Most commercial DNC scrubbing APIs return a result in 100 to 500 milliseconds under normal load. For real-time pre-dial integrations, that's fast enough to be invisible to the rep. If your vendor is consistently slower than one second, that's a signal to test alternatives. Always ask vendors for their p99 latency and uptime SLA before committing.

Can I scrub numbers myself using the FTC's database instead of paying a vendor?

Yes, technically. The FTC provides the National DNC Registry directly to subscribers through telemarketing.donotcall.gov with a paid SAN. You'd download the data files and run lookups against your own copy. The catch is freshness: the FTC updates the files on a monthly cycle, and building your own pipeline to stay current takes ongoing engineering. For most small teams, paying a commercial vendor $100 to $300 per month is more practical.

What happens if I call a number that registered on the DNC list after my scrub date but before my call?

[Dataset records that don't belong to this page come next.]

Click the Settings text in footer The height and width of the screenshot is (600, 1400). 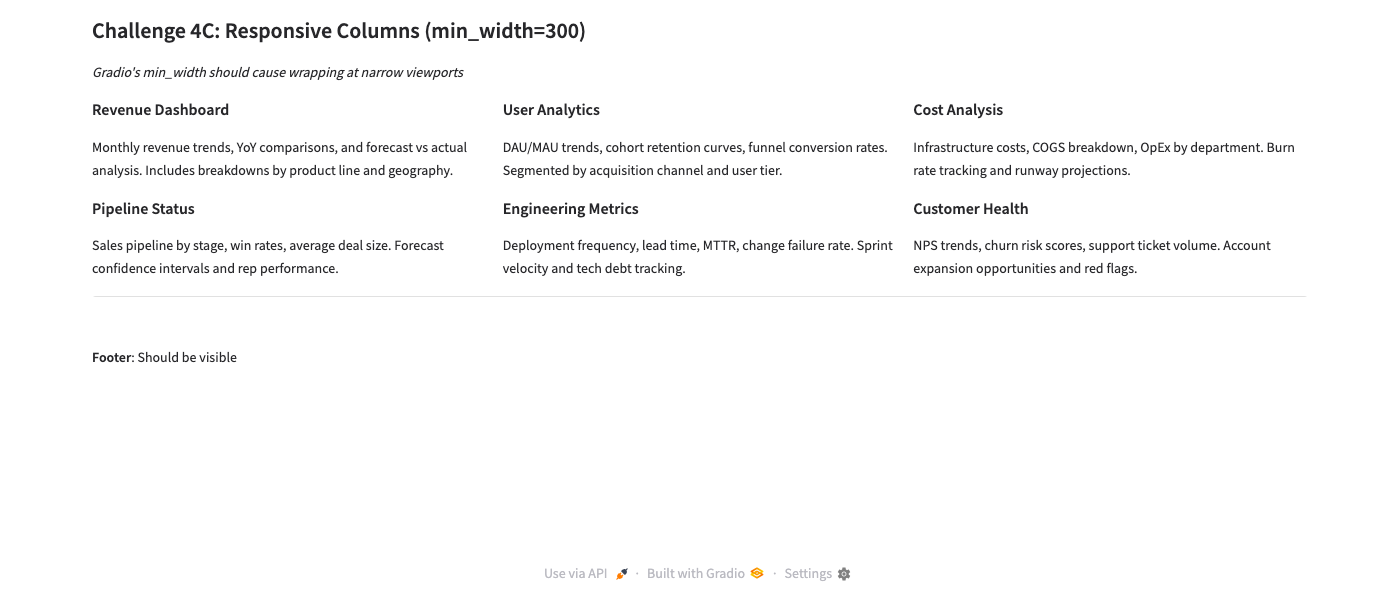808,574
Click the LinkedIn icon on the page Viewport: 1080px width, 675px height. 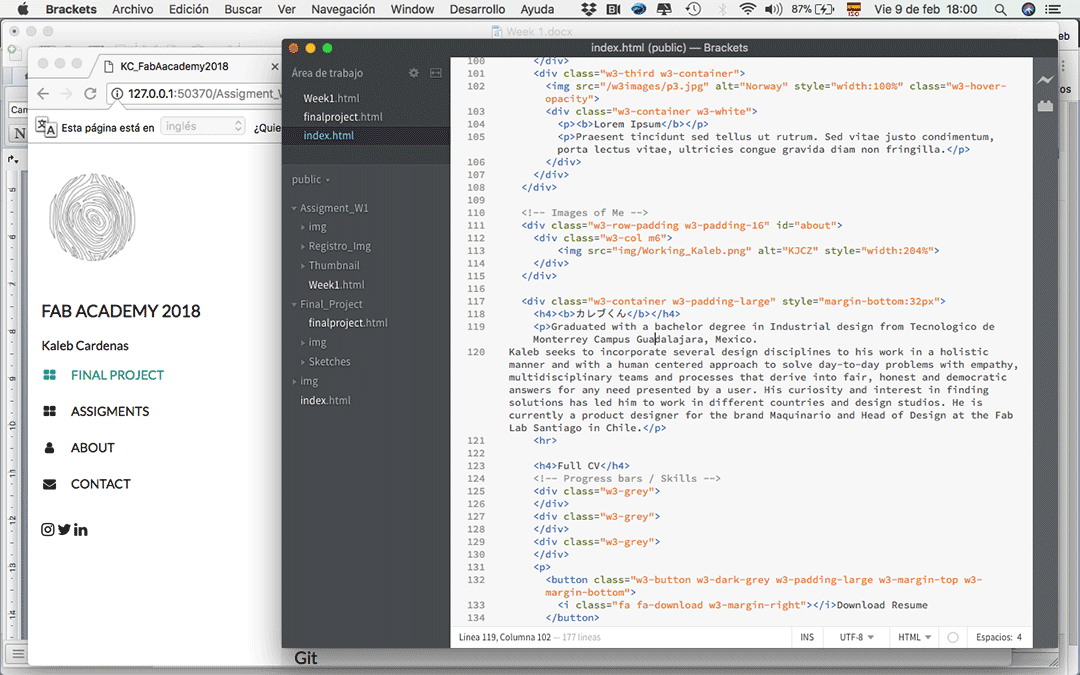point(81,530)
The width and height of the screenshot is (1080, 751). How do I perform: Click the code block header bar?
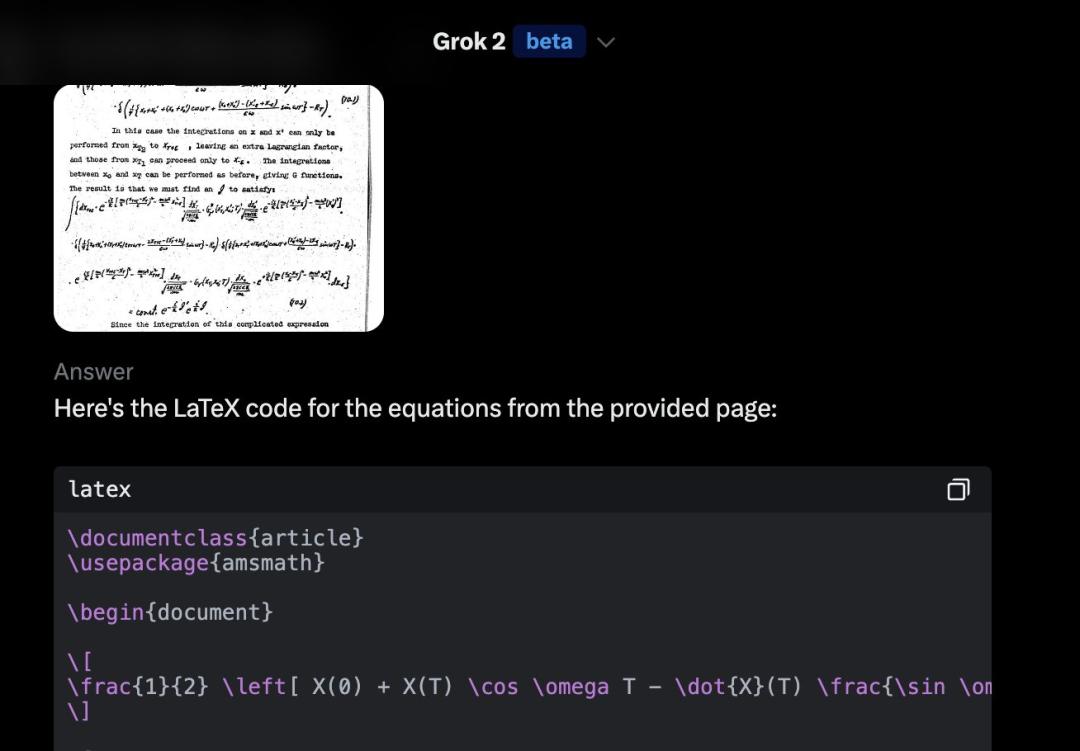click(522, 489)
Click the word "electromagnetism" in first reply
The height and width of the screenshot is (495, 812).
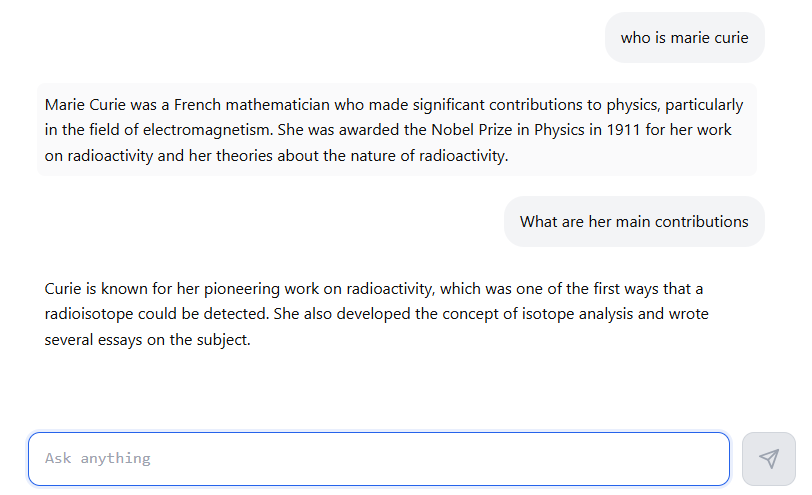pyautogui.click(x=207, y=130)
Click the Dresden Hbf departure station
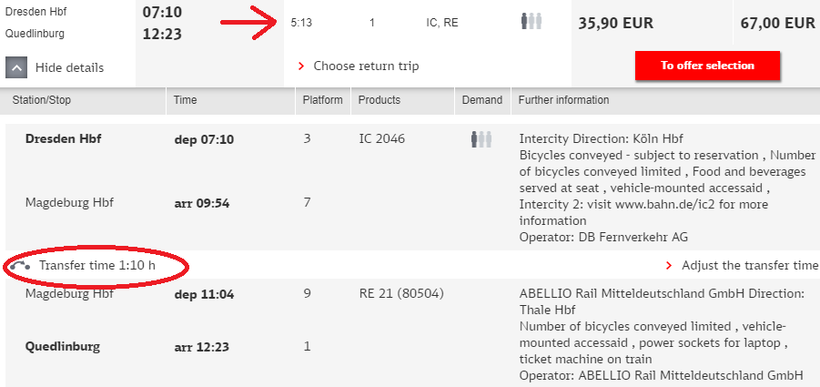 [63, 139]
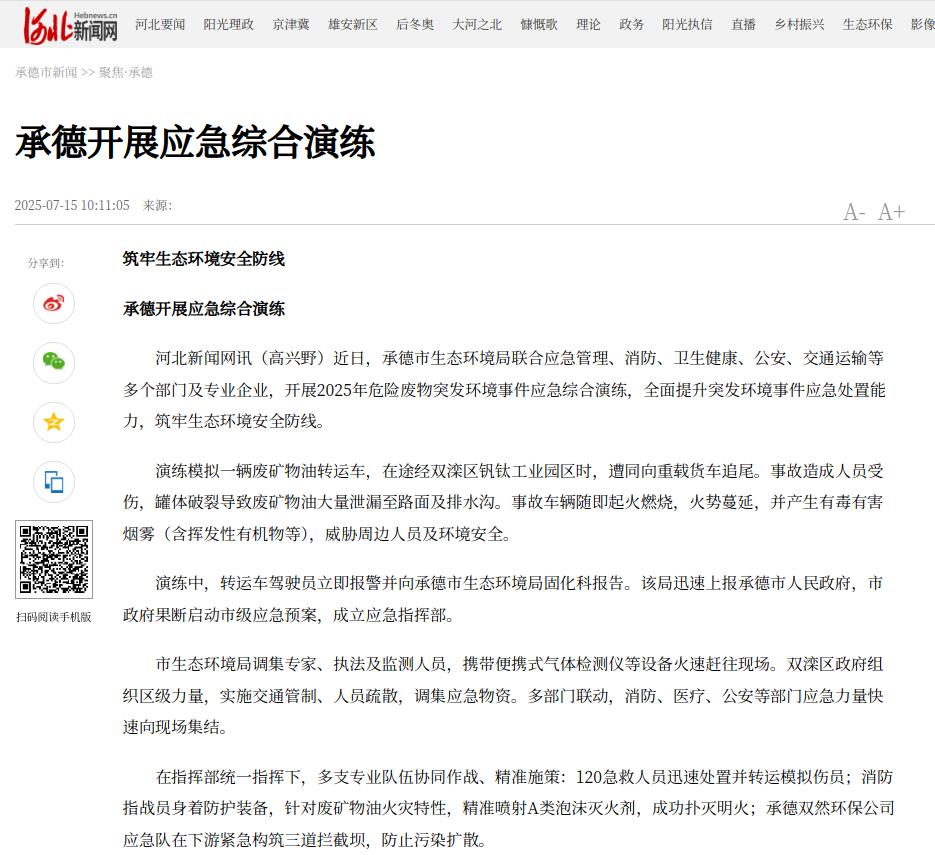Open the 政务 navigation item
935x855 pixels.
[x=631, y=25]
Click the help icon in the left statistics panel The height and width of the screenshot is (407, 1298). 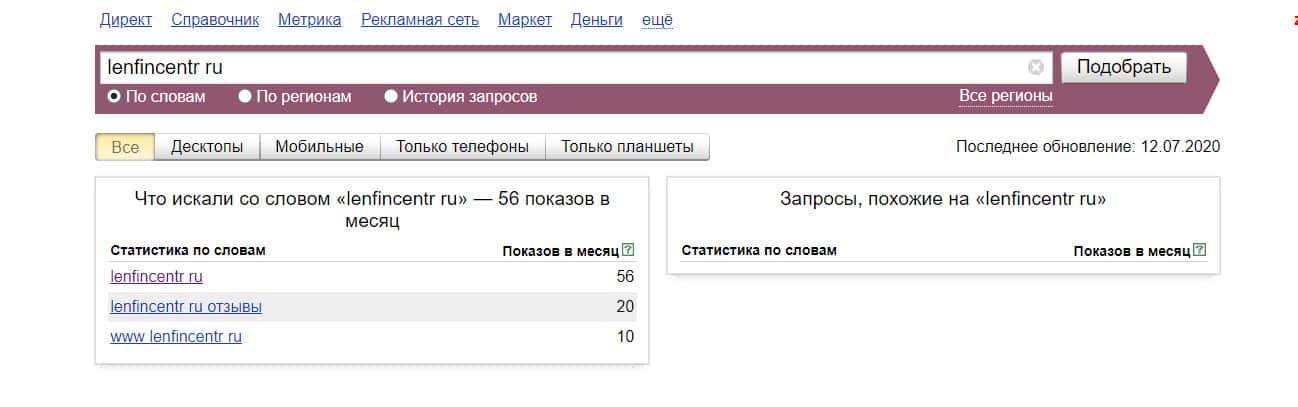[628, 250]
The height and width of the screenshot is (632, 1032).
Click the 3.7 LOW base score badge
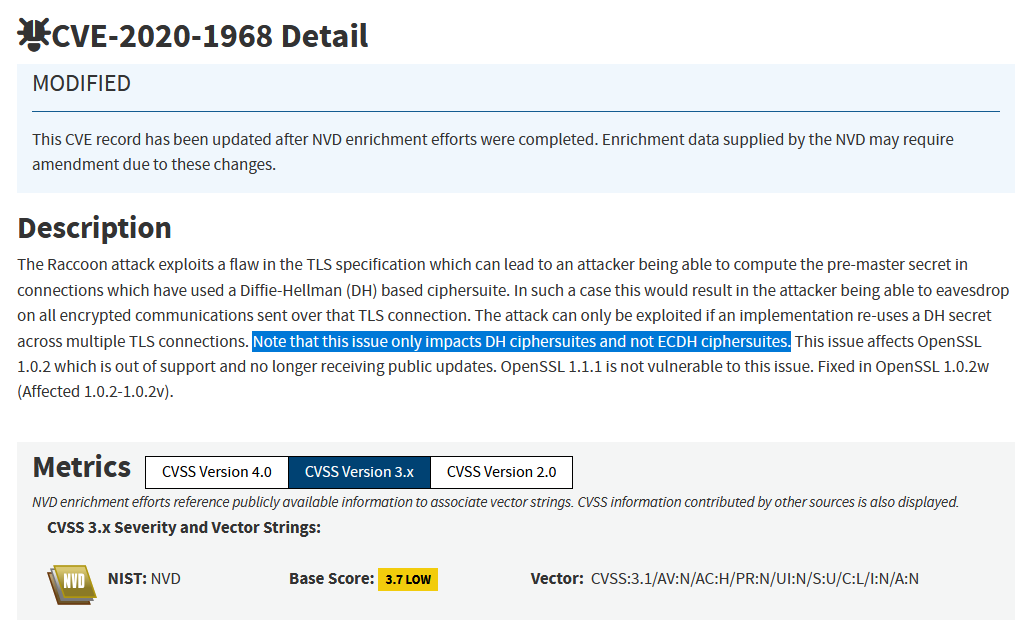[x=407, y=579]
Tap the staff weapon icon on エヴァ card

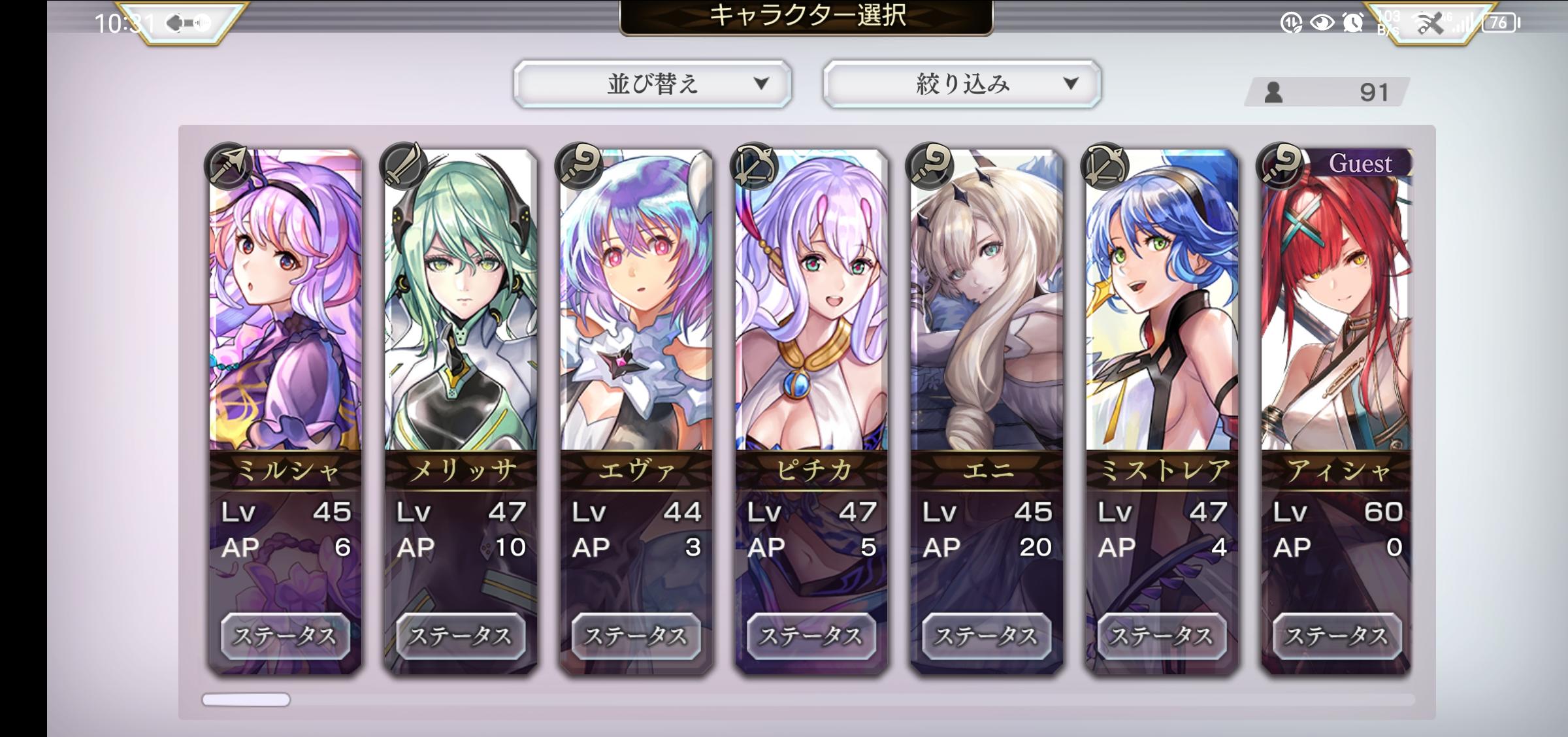tap(578, 166)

If your scrub was within 31 days of the call and the number registered after your scrub, you have a reasonable argument for the error safe harbor under 47 C.F.R. § 64.1200(c). This is one scenario where the law genuinely gives you room. The tighter your scrub cadence (daily versus monthly), the smaller that window, and the stronger your position.

Does the 31-day scrub rule apply to business-to-business calls?

The National DNC Registry and its 31-day scrub requirement apply to calls to residential telephone subscribers and wireless numbers. Purely business-to-business telemarketing calls are generally not covered by the federal DNC registry rules. Some state laws extend DNC protections to business numbers, though, and your internal company-specific DNC list should apply regardless of whether the number is a business line.

How do I get access to the National Do Not Call Registry for my organization?

You register for a Subscription Account Number at telemarketing.donotcall.gov. Cost scales by area codes accessed: the FTC charges roughly $75 for up to 5 area codes, climbing to $16,714 for all U.S. area codes annually. Most small teams access the registry through a commercial DNC API vendor who bundles the SAN cost. See the full breakdown on the how do i get the do not call list page.

What is the difference between the federal DNC list and a company-specific do-not-call list?

The federal list is the FTC's National Do Not Call Registry: a public database consumers register with to block telemarketing calls broadly. A company-specific DNC list is your own internal suppression file of people who told your company specifically to stop calling. TCPA requires you to keep both, scrub against both, and honor your internal list within 30 days of any opt-out request for a minimum of five years.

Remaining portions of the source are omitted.